--- TASK DESCRIPTION ---
Exactly the lines from the start of the entries through the line with "Inspector General (79, 2511)" are required in the output, with no pictures among them.

--- SUPPLIED MATERIAL ---
********

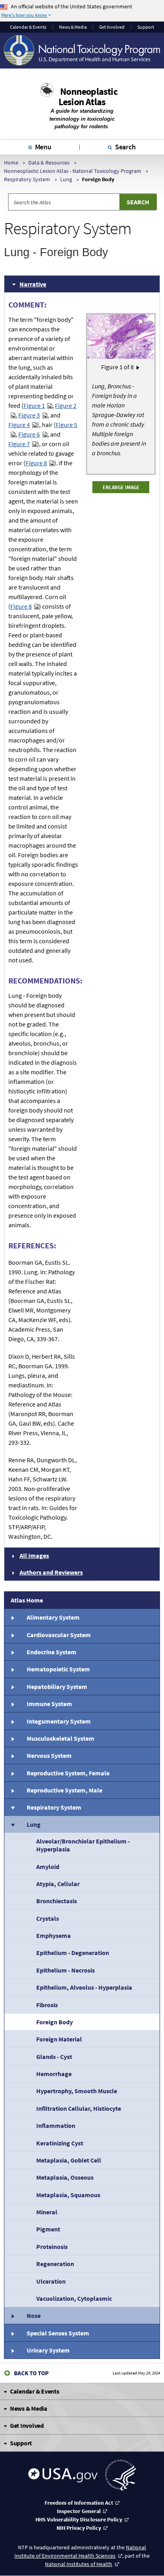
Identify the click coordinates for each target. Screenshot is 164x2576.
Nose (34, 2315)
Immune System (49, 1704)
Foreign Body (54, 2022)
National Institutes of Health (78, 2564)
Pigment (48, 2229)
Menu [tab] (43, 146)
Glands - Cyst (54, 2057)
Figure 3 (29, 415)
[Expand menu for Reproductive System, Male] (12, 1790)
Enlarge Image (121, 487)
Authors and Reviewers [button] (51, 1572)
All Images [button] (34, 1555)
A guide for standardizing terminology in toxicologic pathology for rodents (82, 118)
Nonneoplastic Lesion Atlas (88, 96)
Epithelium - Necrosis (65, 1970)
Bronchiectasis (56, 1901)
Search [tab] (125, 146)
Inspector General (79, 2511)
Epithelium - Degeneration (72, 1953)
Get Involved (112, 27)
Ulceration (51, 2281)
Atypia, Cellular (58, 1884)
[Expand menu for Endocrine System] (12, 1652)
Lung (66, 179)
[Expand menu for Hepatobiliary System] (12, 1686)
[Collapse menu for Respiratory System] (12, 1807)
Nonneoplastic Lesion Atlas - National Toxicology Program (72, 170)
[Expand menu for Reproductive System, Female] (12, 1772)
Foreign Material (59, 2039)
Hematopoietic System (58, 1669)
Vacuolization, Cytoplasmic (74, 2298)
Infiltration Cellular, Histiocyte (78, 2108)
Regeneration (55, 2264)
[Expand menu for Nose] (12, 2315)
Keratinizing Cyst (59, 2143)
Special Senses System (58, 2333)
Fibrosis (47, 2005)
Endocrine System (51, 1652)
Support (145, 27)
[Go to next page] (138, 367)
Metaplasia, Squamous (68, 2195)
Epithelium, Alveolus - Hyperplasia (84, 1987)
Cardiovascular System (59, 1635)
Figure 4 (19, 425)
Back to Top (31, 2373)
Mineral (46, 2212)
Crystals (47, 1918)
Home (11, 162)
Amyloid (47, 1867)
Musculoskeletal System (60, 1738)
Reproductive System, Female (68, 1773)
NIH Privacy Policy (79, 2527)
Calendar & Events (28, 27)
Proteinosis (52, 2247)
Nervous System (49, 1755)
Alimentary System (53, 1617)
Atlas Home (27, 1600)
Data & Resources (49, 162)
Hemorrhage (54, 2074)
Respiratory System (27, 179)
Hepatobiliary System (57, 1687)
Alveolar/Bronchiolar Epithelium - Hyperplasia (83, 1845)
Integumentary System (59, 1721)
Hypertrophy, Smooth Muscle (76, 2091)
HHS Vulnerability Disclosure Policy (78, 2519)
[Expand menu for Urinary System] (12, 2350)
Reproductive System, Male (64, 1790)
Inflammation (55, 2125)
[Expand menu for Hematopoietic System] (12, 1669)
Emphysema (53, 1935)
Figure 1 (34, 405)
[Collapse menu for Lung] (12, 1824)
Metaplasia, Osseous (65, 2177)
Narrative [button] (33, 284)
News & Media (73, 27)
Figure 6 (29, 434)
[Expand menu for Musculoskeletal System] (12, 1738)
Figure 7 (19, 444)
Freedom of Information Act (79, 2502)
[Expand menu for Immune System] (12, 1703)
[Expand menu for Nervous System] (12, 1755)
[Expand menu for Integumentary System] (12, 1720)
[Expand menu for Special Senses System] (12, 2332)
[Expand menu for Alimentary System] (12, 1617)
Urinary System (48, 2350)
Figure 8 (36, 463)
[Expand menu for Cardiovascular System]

********

--- ANSWER AREA ---
Identify the click coordinates for each target. Screenshot is 164x2576.
Nose (34, 2315)
Immune System (49, 1704)
Foreign Body (54, 2022)
National Institutes of Health (78, 2564)
Pigment (48, 2229)
Menu [tab] (43, 146)
Glands - Cyst (54, 2057)
Figure 3 (29, 415)
[Expand menu for Reproductive System, Male] (12, 1790)
Enlarge Image (121, 487)
Authors and Reviewers [button] (51, 1572)
All Images [button] (34, 1555)
A guide for standardizing terminology in toxicologic pathology for rodents (82, 118)
Nonneoplastic Lesion Atlas (88, 96)
Epithelium - Necrosis (65, 1970)
Bronchiectasis (56, 1901)
Search [tab] (125, 146)
Inspector General (79, 2511)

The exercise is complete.